Businesses have a natural tendency to want to be everything to everyone. In approaching marketing, they often seek to get input from a diverse range of people, which is great. The problem is that they then fail to categorize, analyze, and prioritize that feedback. Accounting thinks we need the logo to be bigger. Finance wants to add green to the color palette. Our agency says we need a new logo. The CEO wants to talk about how innovative we are, while the CFO wants to talk about how cost conscious we are, while the CMO wants to talk about how we are client centric. Some customers say they want more bells and whistles, others say they want more selection, while still others want more support and service. Instead of choosing, too many brands just say yes to all of the above. This failure to choose inevitably leads to an identity crisis as brands try to add feature after feature, highlight function after function, and deliver a message so broad that it says absolutely nothing. They try to be the fastest, cheapest, best quality, coolest, friendliest, traditional, proven brand in the market, and the result is that they are none of the above in the final appraisal of the consumer. They become a platypus – a little bit interesting but not well adapted to solve a specific problem.
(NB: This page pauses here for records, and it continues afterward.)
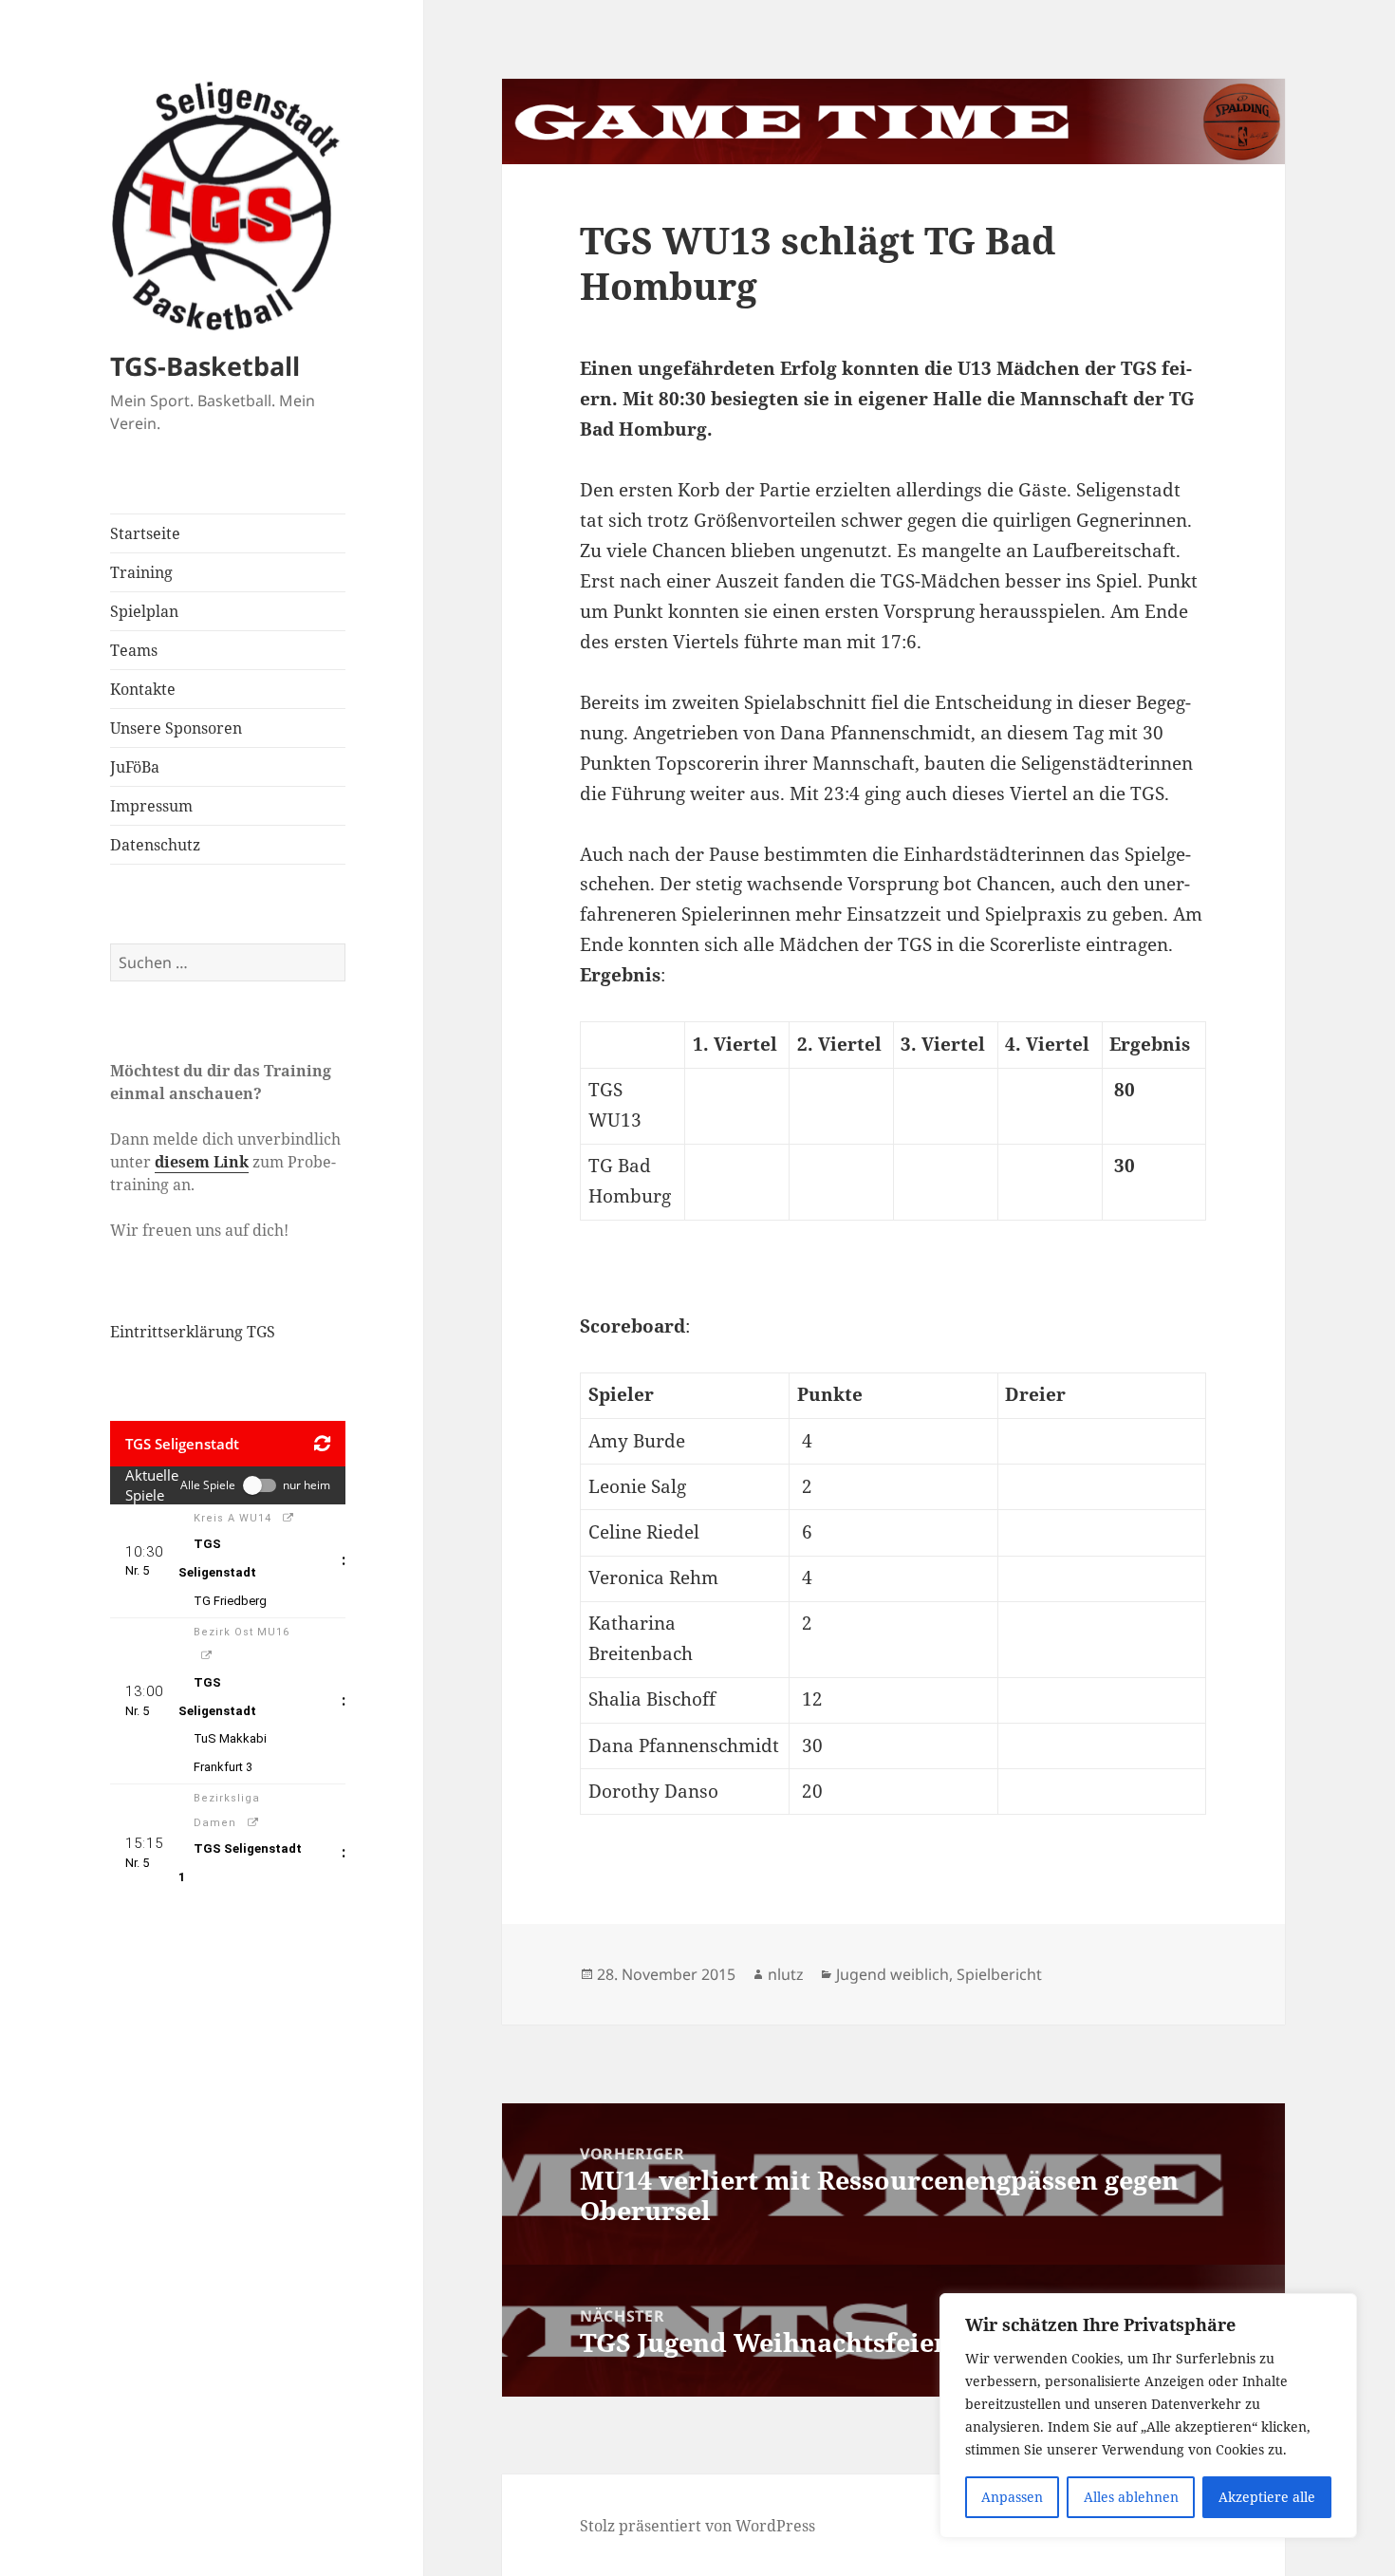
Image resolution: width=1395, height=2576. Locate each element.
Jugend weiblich (892, 1974)
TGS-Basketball (205, 365)
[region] (1148, 2415)
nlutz (786, 1974)
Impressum (151, 805)
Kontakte (143, 689)
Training (141, 572)
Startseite (145, 533)
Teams (134, 650)
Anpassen (1012, 2497)
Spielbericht (999, 1974)
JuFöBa (134, 766)
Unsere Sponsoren (176, 728)
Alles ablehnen (1131, 2497)
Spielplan (144, 611)
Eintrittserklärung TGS (192, 1331)
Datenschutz (155, 844)
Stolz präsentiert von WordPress (697, 2525)
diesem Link (202, 1161)
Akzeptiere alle (1266, 2497)
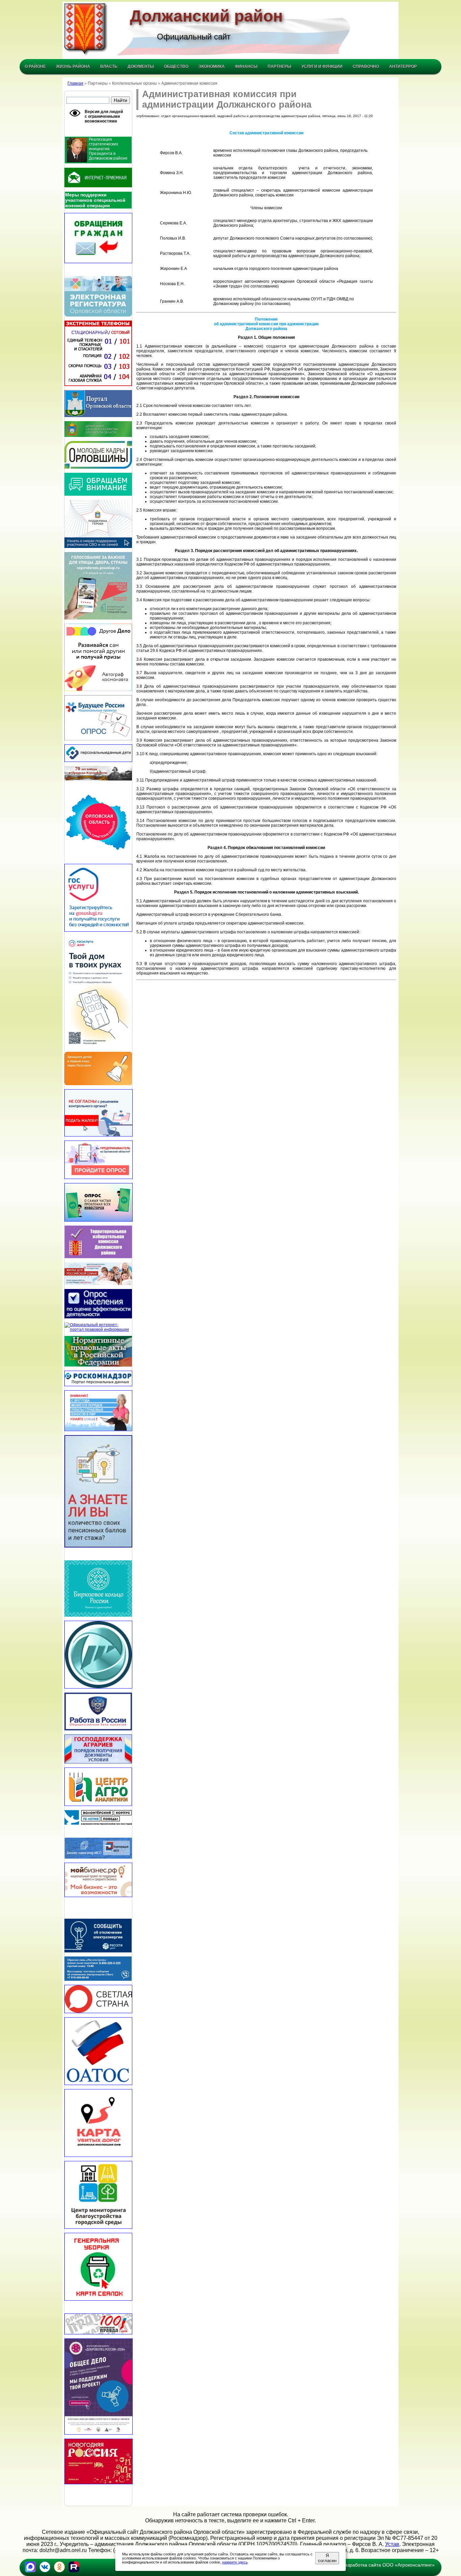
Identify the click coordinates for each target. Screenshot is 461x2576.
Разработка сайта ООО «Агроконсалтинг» (388, 2565)
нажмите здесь (235, 2562)
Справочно (366, 66)
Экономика (211, 66)
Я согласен (327, 2558)
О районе (35, 66)
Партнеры (279, 66)
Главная (75, 83)
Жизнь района (73, 66)
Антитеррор (403, 66)
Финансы (246, 66)
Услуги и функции (322, 66)
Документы (141, 66)
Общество (176, 66)
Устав (392, 2544)
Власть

When you are approaching your next website design, your next piece of sales collateral, your next presentation, or the future direction of your organization, I urge you to beware of the platypus. Look at your messaging. Is is consistent? Is it concise? Is the unique value you offer overly and abundantly clear? Do your case studies, collateral materials, and client testimonials echo that value proposition? Are there unnecessary elements that are confusing your message?
Smart brands constantly evaluate information and make choices. Choose to be great at something specific and eliminate the rest.